## DATA
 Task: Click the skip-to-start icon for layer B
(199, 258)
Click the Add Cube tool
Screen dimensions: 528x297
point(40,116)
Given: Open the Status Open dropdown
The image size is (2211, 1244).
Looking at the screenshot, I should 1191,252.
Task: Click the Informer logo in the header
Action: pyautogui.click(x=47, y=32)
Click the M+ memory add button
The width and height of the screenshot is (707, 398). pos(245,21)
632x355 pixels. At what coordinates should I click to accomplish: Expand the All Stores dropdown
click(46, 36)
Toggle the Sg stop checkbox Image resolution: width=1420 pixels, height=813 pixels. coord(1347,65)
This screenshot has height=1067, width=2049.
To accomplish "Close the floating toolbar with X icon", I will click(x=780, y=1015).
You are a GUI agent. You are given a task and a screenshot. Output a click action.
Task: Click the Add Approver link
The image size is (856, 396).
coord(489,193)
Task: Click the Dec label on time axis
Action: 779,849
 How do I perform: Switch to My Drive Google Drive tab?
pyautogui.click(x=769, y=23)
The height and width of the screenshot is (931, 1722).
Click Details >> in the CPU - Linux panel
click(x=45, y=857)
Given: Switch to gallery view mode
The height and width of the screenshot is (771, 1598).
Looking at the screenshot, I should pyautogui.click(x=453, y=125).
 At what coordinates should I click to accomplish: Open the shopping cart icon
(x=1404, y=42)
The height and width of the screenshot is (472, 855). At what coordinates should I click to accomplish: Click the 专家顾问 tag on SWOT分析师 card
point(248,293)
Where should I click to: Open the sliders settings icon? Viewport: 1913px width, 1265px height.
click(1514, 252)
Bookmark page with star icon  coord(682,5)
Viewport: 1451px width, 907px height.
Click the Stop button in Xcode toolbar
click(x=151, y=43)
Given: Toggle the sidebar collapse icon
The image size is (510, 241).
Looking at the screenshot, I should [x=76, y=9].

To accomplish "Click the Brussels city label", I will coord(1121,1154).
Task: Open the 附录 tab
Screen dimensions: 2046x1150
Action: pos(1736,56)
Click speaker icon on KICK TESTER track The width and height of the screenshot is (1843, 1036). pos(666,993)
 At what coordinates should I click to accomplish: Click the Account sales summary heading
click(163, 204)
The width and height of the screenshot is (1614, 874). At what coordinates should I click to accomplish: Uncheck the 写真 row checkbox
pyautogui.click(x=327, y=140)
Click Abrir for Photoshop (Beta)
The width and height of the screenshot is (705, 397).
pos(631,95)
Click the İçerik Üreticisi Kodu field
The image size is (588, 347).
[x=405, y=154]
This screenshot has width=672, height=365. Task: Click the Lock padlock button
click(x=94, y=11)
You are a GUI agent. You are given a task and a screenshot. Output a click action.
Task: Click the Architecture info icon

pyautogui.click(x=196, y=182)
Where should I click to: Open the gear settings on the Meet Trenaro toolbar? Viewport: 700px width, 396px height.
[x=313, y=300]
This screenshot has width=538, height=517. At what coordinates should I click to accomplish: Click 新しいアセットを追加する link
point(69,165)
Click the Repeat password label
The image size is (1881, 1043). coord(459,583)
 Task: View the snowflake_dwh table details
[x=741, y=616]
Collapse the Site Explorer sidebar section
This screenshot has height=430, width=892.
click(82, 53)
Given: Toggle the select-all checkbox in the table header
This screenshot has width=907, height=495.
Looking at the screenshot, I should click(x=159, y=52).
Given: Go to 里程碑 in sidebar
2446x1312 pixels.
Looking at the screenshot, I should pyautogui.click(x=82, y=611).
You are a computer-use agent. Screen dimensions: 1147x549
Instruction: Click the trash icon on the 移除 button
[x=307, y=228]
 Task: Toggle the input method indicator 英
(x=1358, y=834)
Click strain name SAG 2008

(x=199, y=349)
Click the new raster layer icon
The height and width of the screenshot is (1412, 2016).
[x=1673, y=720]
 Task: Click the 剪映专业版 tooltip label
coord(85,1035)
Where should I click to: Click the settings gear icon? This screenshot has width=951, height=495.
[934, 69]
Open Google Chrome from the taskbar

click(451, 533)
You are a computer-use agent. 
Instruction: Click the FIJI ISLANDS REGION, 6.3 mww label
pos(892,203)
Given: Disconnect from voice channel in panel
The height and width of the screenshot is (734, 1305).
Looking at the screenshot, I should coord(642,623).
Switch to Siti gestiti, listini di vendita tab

## WHAT IS EXPECTED
Take each line of the material above that holds the string "computer" and copy it.

## FINISHED TASK
You are a computer-use agent. Screen dimensions: 1147x549
You are a computer-use agent. 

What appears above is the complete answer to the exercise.